Collected data:

:::::

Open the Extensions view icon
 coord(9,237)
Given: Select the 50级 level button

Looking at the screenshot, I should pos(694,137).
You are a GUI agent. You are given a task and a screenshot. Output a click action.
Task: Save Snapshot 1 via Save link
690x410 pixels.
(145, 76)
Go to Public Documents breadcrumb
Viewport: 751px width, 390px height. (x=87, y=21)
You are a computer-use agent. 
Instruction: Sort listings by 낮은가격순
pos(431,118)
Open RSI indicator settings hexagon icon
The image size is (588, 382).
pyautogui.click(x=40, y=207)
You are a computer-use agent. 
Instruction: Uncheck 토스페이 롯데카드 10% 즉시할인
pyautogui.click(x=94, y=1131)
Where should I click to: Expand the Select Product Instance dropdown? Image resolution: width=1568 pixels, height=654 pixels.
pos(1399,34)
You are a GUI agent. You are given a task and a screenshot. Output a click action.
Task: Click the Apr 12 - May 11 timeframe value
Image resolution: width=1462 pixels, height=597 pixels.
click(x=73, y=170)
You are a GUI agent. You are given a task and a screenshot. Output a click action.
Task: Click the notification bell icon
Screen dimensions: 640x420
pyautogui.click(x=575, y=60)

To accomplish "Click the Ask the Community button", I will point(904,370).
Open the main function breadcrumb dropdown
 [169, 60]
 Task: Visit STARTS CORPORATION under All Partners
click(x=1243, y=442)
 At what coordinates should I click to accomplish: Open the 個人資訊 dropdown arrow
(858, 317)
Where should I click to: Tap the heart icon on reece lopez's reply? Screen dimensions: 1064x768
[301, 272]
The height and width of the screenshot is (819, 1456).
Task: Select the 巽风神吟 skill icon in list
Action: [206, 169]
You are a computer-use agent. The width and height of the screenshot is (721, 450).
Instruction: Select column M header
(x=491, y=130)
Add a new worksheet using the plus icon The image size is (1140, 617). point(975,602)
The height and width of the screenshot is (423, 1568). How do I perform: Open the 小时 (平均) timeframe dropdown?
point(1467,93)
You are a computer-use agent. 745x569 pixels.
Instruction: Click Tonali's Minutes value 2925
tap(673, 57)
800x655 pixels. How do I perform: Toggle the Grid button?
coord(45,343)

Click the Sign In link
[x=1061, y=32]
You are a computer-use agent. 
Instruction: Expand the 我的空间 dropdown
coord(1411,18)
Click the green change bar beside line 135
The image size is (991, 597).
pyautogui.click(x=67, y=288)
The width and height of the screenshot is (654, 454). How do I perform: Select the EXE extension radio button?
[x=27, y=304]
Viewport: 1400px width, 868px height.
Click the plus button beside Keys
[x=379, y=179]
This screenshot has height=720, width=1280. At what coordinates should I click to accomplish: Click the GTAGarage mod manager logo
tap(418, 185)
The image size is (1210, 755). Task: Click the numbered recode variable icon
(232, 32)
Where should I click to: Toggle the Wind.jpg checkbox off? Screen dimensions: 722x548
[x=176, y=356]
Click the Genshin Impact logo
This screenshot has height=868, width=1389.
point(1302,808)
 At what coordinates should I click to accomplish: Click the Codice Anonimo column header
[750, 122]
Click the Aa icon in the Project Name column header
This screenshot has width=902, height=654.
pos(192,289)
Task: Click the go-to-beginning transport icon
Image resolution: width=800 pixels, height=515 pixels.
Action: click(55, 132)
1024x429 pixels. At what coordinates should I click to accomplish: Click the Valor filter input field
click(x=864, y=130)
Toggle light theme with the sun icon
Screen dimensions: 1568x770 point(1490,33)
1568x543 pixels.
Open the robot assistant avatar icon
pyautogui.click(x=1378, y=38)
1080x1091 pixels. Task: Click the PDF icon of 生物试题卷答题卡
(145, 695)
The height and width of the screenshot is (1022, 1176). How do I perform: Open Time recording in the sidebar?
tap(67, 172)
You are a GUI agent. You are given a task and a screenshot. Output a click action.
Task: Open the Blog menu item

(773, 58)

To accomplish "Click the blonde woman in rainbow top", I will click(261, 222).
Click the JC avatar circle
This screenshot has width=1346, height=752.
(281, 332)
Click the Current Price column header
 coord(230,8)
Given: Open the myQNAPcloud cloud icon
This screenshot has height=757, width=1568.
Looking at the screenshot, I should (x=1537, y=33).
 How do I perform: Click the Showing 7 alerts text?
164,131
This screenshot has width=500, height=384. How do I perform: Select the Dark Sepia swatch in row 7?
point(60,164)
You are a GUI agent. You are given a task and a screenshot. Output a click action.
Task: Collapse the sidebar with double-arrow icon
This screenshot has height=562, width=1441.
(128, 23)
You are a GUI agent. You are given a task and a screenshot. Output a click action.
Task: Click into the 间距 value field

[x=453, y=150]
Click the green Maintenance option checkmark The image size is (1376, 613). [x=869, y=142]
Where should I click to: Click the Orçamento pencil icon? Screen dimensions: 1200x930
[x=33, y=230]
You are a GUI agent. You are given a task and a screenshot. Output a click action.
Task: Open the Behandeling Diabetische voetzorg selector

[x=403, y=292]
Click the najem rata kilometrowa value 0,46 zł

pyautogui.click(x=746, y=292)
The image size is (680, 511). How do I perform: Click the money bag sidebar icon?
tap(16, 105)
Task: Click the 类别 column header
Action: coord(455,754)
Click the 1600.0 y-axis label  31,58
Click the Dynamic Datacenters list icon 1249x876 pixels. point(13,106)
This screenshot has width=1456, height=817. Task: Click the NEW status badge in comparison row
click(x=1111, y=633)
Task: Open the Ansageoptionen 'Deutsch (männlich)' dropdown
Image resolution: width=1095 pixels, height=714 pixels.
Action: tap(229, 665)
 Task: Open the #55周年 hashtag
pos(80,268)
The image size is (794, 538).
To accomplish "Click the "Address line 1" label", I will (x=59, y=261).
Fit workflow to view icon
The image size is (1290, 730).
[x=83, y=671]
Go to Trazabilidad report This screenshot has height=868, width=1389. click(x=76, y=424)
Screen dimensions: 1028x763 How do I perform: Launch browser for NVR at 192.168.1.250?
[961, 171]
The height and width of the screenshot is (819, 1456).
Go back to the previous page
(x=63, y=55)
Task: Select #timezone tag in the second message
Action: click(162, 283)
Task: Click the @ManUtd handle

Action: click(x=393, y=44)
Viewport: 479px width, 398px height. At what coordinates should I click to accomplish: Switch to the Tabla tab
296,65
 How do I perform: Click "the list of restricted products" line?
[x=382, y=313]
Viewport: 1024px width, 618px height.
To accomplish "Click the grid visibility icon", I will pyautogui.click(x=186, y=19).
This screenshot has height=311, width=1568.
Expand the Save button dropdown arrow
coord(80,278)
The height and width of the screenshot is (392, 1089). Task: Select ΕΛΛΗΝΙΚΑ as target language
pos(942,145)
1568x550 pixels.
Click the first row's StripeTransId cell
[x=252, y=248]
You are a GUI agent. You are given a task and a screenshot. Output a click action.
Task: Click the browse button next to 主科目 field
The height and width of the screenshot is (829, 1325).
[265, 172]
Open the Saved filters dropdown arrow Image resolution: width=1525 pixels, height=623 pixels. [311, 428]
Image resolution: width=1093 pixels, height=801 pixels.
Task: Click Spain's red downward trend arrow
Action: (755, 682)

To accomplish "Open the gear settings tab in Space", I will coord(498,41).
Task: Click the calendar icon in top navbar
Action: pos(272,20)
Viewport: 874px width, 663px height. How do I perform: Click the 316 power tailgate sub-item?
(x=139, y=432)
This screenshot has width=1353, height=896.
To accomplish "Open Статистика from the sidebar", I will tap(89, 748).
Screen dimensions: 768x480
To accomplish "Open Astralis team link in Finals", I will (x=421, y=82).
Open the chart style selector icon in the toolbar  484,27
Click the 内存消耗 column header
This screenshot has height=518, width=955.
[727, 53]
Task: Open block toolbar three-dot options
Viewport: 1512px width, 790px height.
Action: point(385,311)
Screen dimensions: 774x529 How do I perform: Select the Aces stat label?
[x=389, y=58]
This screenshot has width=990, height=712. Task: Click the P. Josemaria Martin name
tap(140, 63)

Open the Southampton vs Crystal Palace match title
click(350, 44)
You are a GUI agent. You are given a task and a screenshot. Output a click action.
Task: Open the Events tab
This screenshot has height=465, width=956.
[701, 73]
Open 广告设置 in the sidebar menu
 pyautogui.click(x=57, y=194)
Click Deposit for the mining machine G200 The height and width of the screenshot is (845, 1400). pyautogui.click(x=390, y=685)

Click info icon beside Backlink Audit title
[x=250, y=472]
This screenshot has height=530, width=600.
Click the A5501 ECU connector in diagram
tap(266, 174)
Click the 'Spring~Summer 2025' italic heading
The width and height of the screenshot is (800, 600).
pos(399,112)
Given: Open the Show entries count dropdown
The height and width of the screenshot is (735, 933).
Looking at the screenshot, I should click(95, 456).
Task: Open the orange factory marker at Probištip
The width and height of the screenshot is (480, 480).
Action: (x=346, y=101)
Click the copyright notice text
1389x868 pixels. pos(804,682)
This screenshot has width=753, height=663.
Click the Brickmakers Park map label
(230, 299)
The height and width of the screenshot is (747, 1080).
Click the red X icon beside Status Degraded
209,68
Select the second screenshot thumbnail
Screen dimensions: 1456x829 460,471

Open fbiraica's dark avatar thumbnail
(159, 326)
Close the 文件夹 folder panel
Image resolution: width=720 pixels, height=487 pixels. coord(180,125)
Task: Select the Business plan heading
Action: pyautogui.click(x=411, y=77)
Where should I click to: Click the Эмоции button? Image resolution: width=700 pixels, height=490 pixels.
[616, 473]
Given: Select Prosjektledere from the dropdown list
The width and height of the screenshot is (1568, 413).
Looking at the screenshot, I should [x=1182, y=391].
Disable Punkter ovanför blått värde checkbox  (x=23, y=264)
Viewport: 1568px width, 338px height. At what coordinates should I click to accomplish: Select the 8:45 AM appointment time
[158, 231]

:::::

**What you will do**
Every line above that has the string "from" needs to be copied.

**Output for this task**
To accomplish "Open Статистика from the sidebar", I will tap(89, 748).
Given: Select Prosjektledere from the dropdown list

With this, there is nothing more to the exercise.